■ **Tasks to perform**
A - Please copy out the part of the Top Glove rating passage between "Top Glove’s group" and "of the crisis.", inclusive, keeping every word and mark unchanged.
B - Decide whether each statement agrees with the Top Glove rating passage, answering yes or no and quoting the words that settle it: (i) MARC Ratings lowered Top Glove's corporate credit rating below AA+; (ii) the outstanding perpetual sukuk stands at RM1.18 billion; (iii) the average glove price fell by around 60% compared with the height of the crisis.

### Excerpt provided ###

MARC Ratings has revised the outlook on Top Glove Corporation Bhd’s corporate credit rating to negative from stable on concerns that the impact from the continued tough global market conditions for glove manufacturers will weigh on the group’s performance. Concurrently, the rating outlook on the RM3.0 billion Perpetual Sukuk Wakalah Programme of Top Glove’s wholly-owned funding vehicle TG Excellence Berhad has also been revised to negative. Top Glove has provided an irrevocable and unconditional guarantee on the perpetual sukuk. MARC Ratings has maintained the Top Glove and TG Excellence ratings at AA+ and AA-IS(cg), with the rating differential reflecting the subordination of the perpetual sukuk to the parent’s senior unsecured obligations. The outstanding perpetual sukuk currently stands at RM1.18 billion.
Top Glove’s group performance was expected to normalise as factors that had prompted the significant run-up in demand and consequently glove prices during the height of the COVID-19 pandemic eased as the crisis abated. However, the lingering imbalance in global supply-demand of gloves due to overcapacity and excess stockholding, as well as increased competition from China has substantially reduced glove prices. Average price declined by around 60% compared to at the height of the crisis.

### Supplied data ###

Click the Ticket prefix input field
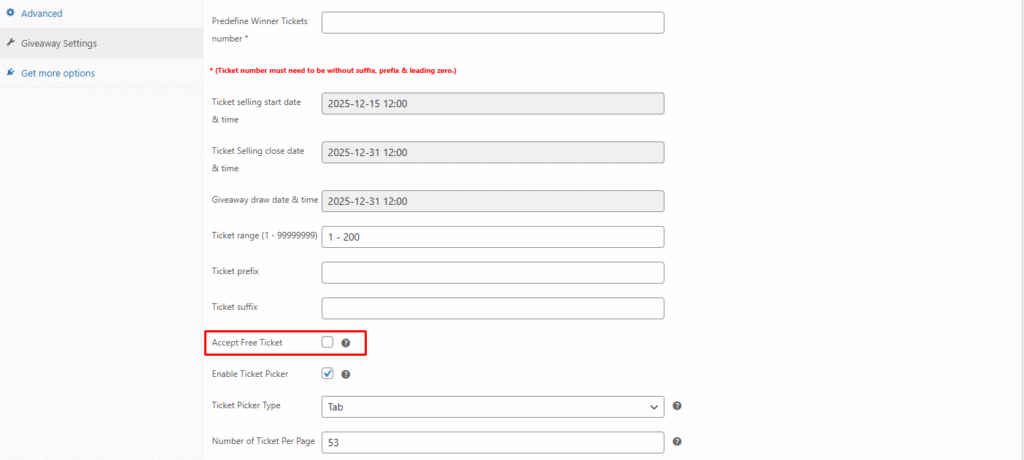Image resolution: width=1024 pixels, height=460 pixels. click(x=492, y=273)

###

■ **Task solutions**
A -
Top Glove’s group performance was expected to normalise as factors that had prompted the significant run-up in demand and consequently glove prices during the height of the COVID-19 pandemic eased as the crisis abated. However, the lingering imbalance in global supply-demand of gloves due to overcapacity and excess stockholding, as well as increased competition from China has substantially reduced glove prices. Average price declined by around 60% compared to at the height of the crisis.

B -
(i) No: "MARC Ratings has maintained the Top Glove and TG Excellence ratings at AA+ and AA-IS(cg)"
(ii) Yes: "The outstanding perpetual sukuk currently stands at RM1.18 billion."
(iii) Yes: "Average price declined by around 60% compared to at the height of the crisis."